## YOUR TASKS
1. Answer these questions using the news article about Jeff Sessions and the pro-marijuana campaign:
(a) Which organization is leading the effort to get supporters to call their senators?
(b) What was the name of the Twitter campaign that was part of the "Day of Action"?
(c) What position did Sessions hold in the 1980s?
2. Carry on the news article about Jeff Sessions and the pro-marijuana campaign, picking up after its final sentence.

## DOCUMENT SECTION
──────────

Cannabis in America
Pro-Marijuana Group Gives Jeff Sessions an Earful Before Confirmation Hearing
Senator Jeff Sessions (R-AL), President-elect Donald Trump’s nominee for attorney general, will face the Senate in a confirmation hearing on Tuesday. In an effort spearheaded by the National Organization for the Reform of Marijuana Laws (NORML), pro-marijuana groups are asking supporters to call their senators on Monday, and let them know that they will not stand for any aggressive enforcement actions taken by Sessions, who once said “good people don’t smoke marijuana.”
“Senator Sessions’ views are out of step with mainstream America and they are in conflict with laws throughout a majority of states,” said NORML Executive Director Erik Altieri in a statement. “We must demand that Senators on the Judiciary Committee ask this nominee whether he intends to respect the will of the voters in these states and whether he truly believes that no ‘good people’ have ever smoked pot.” The “Day of Action” included the Twitter campaign #JustSayNoToSessions:
— Derek Rosenzweig (@ozzyogkush) January 9, 2017
Since Trump’s announcement in November, Sessions has come under fire for disparaging comments he has made in the past in regard to marijuana. In the 1980s, while serving as a U.S. Attorney for the Southern District of Alabama, Sessions said he thought the Ku Klux Klan “were OK until I found out they smoked pot.” He later said those remarks were a joke. Sessions has also called marijuana reform “a tragic mistake.”

──────────

Saved entries
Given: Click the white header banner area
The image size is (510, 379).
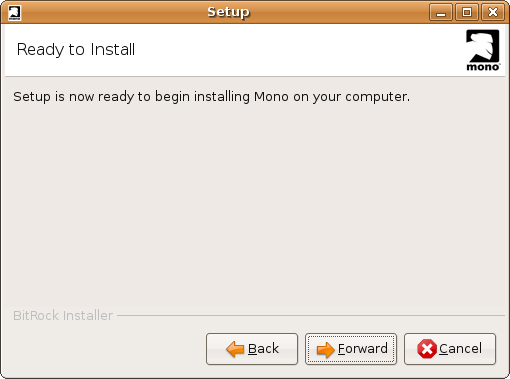Looking at the screenshot, I should pos(255,50).
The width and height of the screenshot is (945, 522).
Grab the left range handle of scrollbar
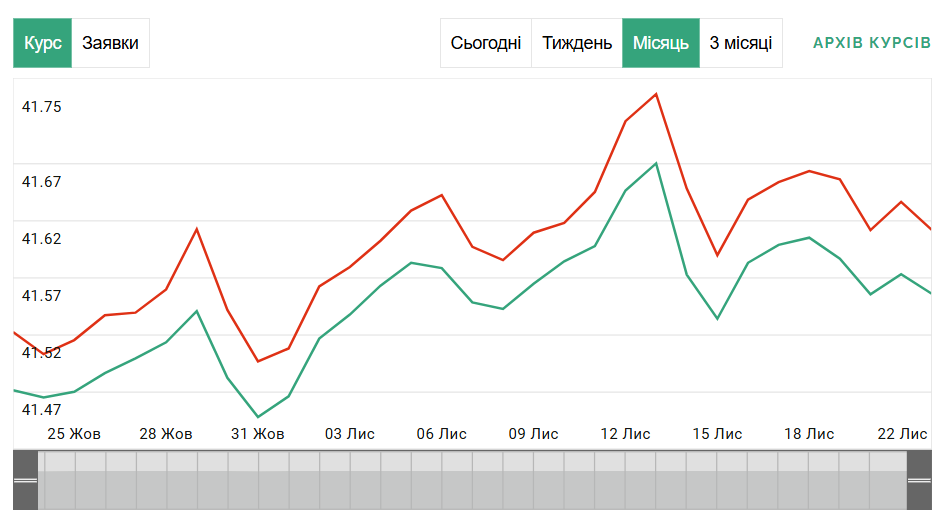[25, 481]
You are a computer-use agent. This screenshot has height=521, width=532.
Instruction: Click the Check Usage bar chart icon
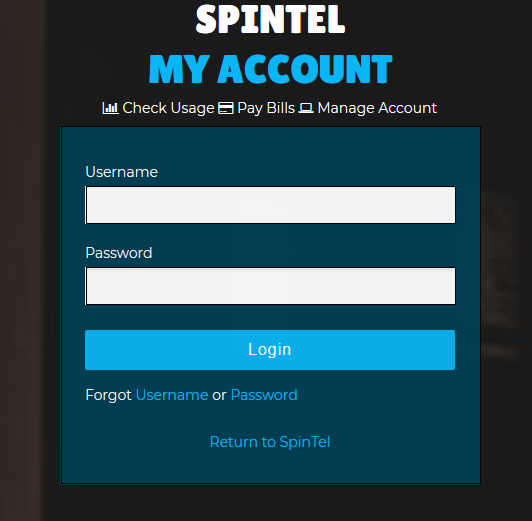click(110, 108)
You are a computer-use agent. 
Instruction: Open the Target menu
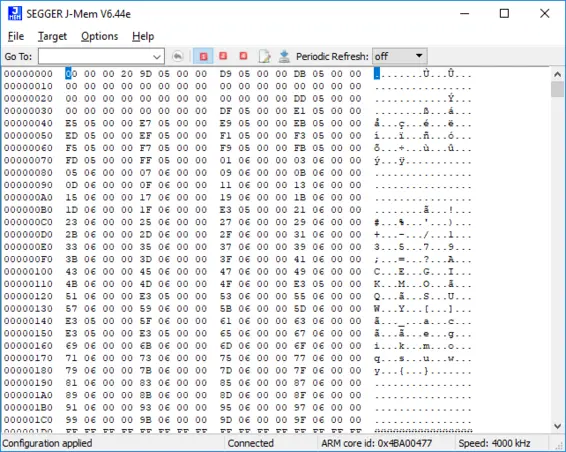tap(52, 36)
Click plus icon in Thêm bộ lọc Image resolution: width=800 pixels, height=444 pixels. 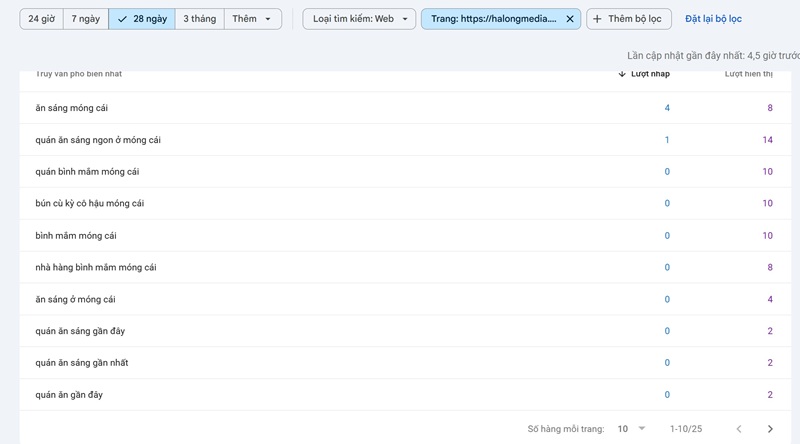tap(597, 19)

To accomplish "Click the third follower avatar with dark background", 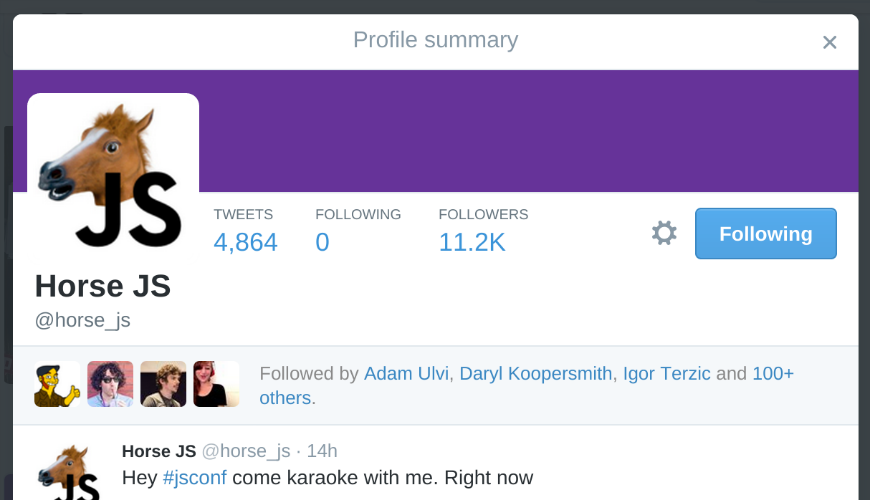I will pyautogui.click(x=163, y=384).
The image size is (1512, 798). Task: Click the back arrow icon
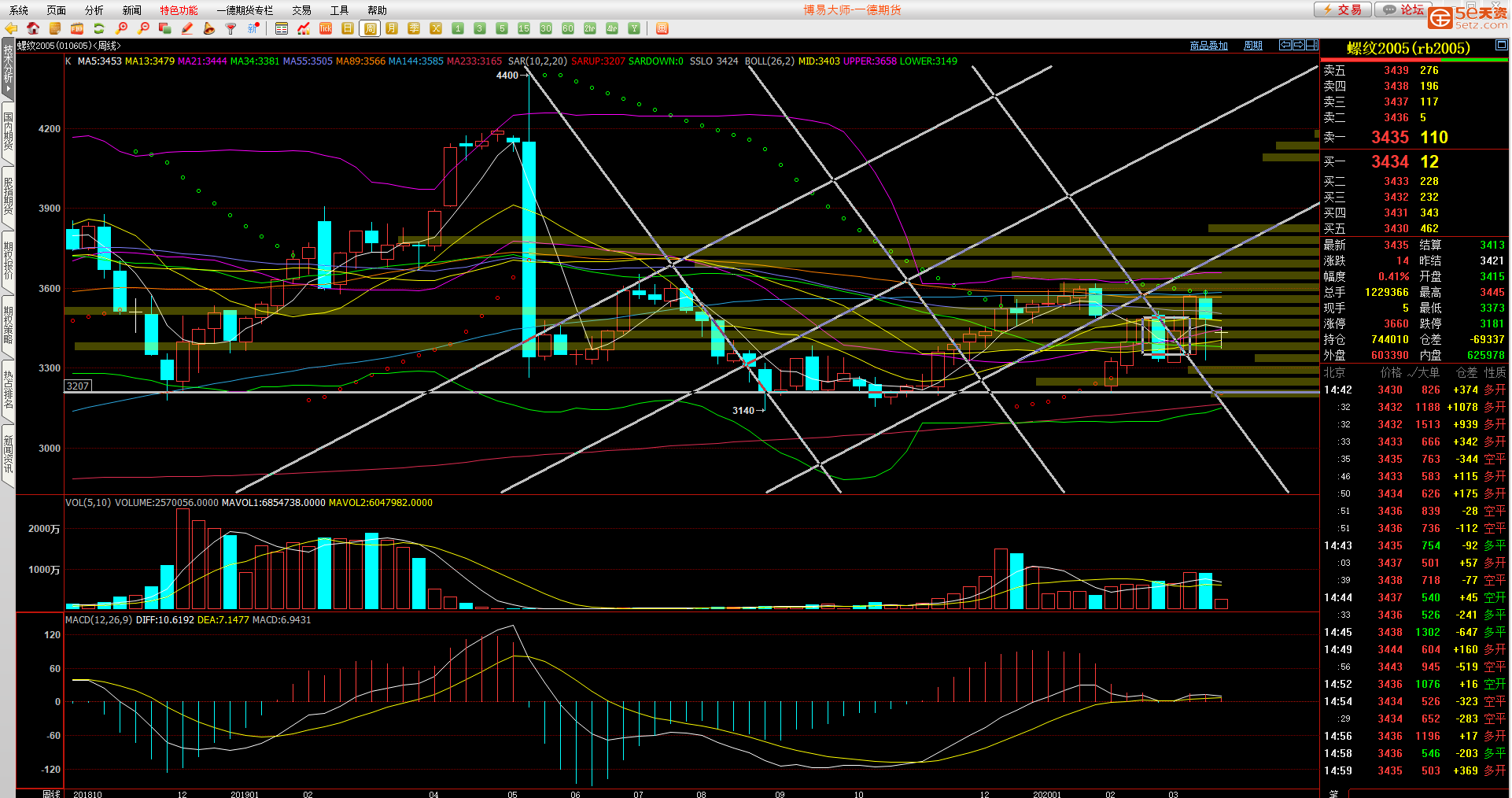[x=11, y=28]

──────────

## PER-TASK OUTPUTS
1.
(a) The National Organization for the Reform of Marijuana Laws (NORML)
(b) #JustSayNoToSessions
(c) U.S. Attorney for the Southern District of Alabama

2.
Marijuana laws around the country are loosening: more than a quarter of all Americans live in a state with either recreational or medical marijuana legalized. Most recently, on Election Day, eight states passed ballot measures to legalize recreational or medical marijuana. But at the federal level, marijuana remains an illegal substance, classified in the same group as heroin and LSD.
@NORML I called Senators Patty Murray and Maria Cantwell of Washington State. Put down your bongs, pick up your phones, and speak up
— DonSativa (@MrPandejo) January 9, 2017
Eric Holder and Loretta Lynch, the attorney general under President Barack Obama, did not aggressively enforce the federal marijuana ban at the state level. But now, as Sessions prepares to lead the Justice Department, marijuana proponents worry that he could order raids on growing facilities, and arrest dispensary owners in the name of the federal ban. While he has not made any mention of how he might enforce the federal law in regard to marijuana, Sessions will have power to clamp down if he wishes.